El Sindicato de la Salud Pública (SiSaP) mantiene sus reclamos salariales y solicita adelantar la audiencia prevista para el 8 de junio, luego de que el Gobierno provincial dictara la conciliación obligatoria que suspendió el paro convocado.
El conflicto salarial en el sistema público de salud de Chubut continúa. El Sindicato de la Salud Pública (SiSaP) mantiene sus reclamos y solicitó adelantar la próxima reunión, fijada para el 8 de junio, tras la conciliación obligatoria dictada por el Gobierno provincial que suspendió el paro convocado por el gremio.
Carlos Sepúlveda, secretario general de SiSaP, afirmó que el objetivo es que ningún trabajador ingresante cobre menos de $1.800.000 mensuales, en línea con el costo de la canasta básica patagónica. Según detalló, un trabajador sin título ni antigüedad percibe actualmente un salario bruto de entre $1.400.000 y $1.450.000, lo que tras descuentos representa un ingreso neto cercano a $1.200.000.
Además del reclamo salarial, el gremio exige la firma del texto unificado del convenio colectivo de trabajo, nuevas mesas de pase a planta permanente y una actualización del valor de las horas guardia. Sepúlveda declaró que las últimas ofertas del Gobierno provincial, con aumentos mensuales de entre 2% y 3%, resultan insuficientes frente al aumento del costo de vida.

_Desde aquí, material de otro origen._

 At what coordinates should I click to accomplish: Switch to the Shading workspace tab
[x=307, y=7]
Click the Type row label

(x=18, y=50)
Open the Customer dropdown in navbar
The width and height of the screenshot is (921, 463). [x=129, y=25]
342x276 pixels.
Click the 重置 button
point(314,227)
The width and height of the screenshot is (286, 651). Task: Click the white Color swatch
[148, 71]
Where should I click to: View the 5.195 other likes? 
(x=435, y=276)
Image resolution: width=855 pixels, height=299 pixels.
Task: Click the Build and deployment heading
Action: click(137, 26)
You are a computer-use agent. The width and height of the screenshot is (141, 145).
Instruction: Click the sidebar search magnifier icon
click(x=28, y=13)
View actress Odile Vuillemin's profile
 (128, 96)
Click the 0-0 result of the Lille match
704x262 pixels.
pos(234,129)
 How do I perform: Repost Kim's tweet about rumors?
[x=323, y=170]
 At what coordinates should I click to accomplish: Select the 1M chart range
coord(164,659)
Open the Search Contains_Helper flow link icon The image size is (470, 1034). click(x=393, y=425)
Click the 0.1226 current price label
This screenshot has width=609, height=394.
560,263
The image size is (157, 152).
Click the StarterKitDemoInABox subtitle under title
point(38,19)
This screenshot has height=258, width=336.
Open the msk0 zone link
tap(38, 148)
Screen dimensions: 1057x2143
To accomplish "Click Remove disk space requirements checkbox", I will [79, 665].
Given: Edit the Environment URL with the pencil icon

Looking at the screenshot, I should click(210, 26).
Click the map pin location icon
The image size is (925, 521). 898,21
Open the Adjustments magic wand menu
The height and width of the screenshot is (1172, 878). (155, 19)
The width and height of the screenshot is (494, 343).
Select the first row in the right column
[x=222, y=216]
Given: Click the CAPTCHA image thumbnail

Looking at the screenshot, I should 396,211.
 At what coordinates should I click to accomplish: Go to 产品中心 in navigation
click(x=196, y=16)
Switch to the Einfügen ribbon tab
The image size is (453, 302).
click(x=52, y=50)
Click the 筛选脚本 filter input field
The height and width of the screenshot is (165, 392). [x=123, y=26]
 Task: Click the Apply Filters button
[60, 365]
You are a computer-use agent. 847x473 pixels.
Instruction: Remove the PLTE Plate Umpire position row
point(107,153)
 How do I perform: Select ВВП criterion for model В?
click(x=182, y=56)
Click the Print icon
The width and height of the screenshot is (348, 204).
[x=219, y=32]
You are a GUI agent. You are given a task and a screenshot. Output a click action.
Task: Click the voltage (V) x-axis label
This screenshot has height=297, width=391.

La conciliación obligatoria fue dictada el viernes pasado. Sepúlveda sostuvo que el sindicato ya atravesó experiencias similares y advirtió que la herramienta puede funcionar como una forma de dilatar el conflicto. La conciliación se extiende por 15 días, con posibilidad de prórroga de cinco días hábiles, y durante ese período las medidas de fuerza deben suspenderse. El gremio calificó como “inconcebible” el plazo fijado para la próxima audiencia y adelantó que buscarán adelantarla.
Sepúlveda también señaló que la crisis salarial se profundizó por el incremento de alquileres, servicios y otros gastos básicos, mientras los aumentos salariales quedaron por detrás de la inflación. Hizo referencia a la gestión de Sergio Wisky al frente de Salud, con quien hubo avances en el convenio colectivo que luego se paralizaron, y expresó la expectativa de una reapertura del diálogo.